Konze derhal Human’a şunları yazdı: “Derhal mabedi arayınız. Yerini bulduğunuz takdirde en küçük parçasını ziyan etmeden saklayınız”. Human da derhal faaliyete geçti. Ve bütün harabeyi araştırmaya başladı. Çoğu birkaç metre toprak altında bulunan merdiven ve devrilmiş sütunları görünce yanındaki dört işçiyle beraber toprağı kazıyor ve mütemadiyen arıyordu.

Tepeden başlayarak ovaya doğru uzanan, Yunanlıların yaptığı kale duvarlarının içinde bulacağına inanıyordu. Nihayet her biri 2.30 cm. boyunda iki rölyef gözüktü. Kazmaya devam ettiler. Ertesi günü Berlin’e şu telgrafı çekti: “On bir büyük rölyef buldum. Ekserisi eksiksiz. Otuz kadar da kırık parça. Mabet bulunmuştur”. Çalışmaları gayet ağır ve yorucu oluyordu. Hiçbir medenî vasıtaları yoktu. Granit kadar sert, tonlarca ağırlıkta mermer kütleleri iptidaî manivelâlarla çıkarılıyordu. İşçilerin başı Arnavut Salih’in nezaretinde kumların üzerine çekilip toprakları temizleniyordu. Bazen tatlı ve zarif bir mermer kadın başı bulunuyor ve saatlerce ait olduğu gövde aranıyordu. On dört günlük çalışmalardan sonra on yedi rölyef çıkarıldı. Daha altı tane kalmıştı.

= Sağlanan veriler =
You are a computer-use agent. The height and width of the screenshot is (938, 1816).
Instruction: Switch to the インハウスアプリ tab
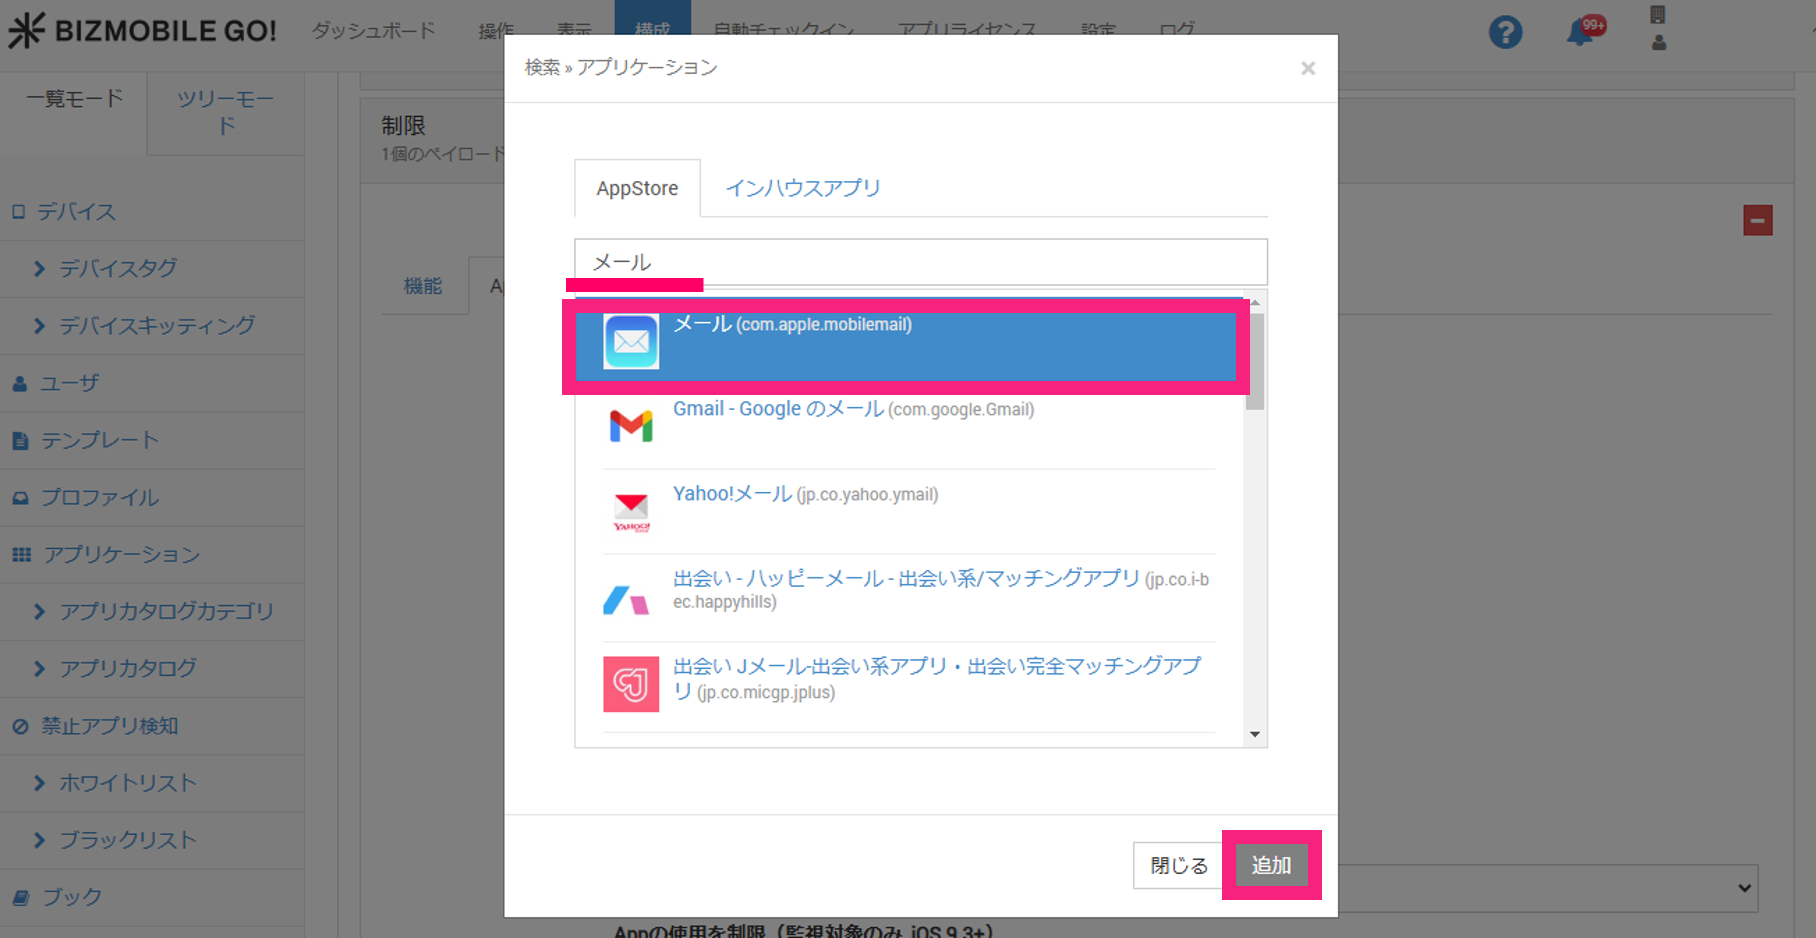tap(802, 188)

= Görev listesi =
**a)** Belge bölümüne göre aşağıdaki soruları cevaplayın:
(i) Human toprağı kaç işçiyle birlikte kazıyordu?
(ii) Human'ın Berlin'e çektiği telgrafa göre kaç büyük rölyef bulunmuştu?
(iii) On dört günlük çalışmalardan sonra kaç rölyef çıkarıldı?
**b)** Mabedi arayan Human'ın kazısını anlatan metni son cümlesinden sonra sürdürün.

= Cevap listesi =
**a)**
(i) Dört işçiyle.
(ii) On bir.
(iii) On yedi.

**b)**
Bu sırada İzmir konsolosundan gelen bir telgraf Human’a baba olduğunu müjdelediyse de mühendis işini bırakmadı. Mütemadiyen her çeşitten heykel, torso, İyon stilinde sütunlar buluyor, bunları itina ile istif ediyordu. Berlin’e yeniden şu telgrafı çekti: “Bir sanat devri keşfettik. Bu devrin en muhteşem eseri şimdi elimizin altındadır”. Hakikaten böyleydi. Human iki gün sonra İzmir’e gitti ve vali nezdinde ilk girişimini yaptı. Gayet iyi konuştuğu Türkçesiyle onu bâzı kıymetsiz taşların limandan çıkarılması için ikna etmeye çalıştı. Ayrıca valinin kâtibi Diran Efendiye bol bol bahşiş vererek, onu kandırmaya çalışmasını tembih etti. Diğer taraftan İstanbul’daki Alman büyük elçisine telgraf çekerek her türlü diplomatik oyunlarla bu iş için veziriazamı ikna etmesini istedi. Bütün temaslara rağmen işler gecikiyor ve yağmur mevsimi olan ekim ayı yaklaşıyordu.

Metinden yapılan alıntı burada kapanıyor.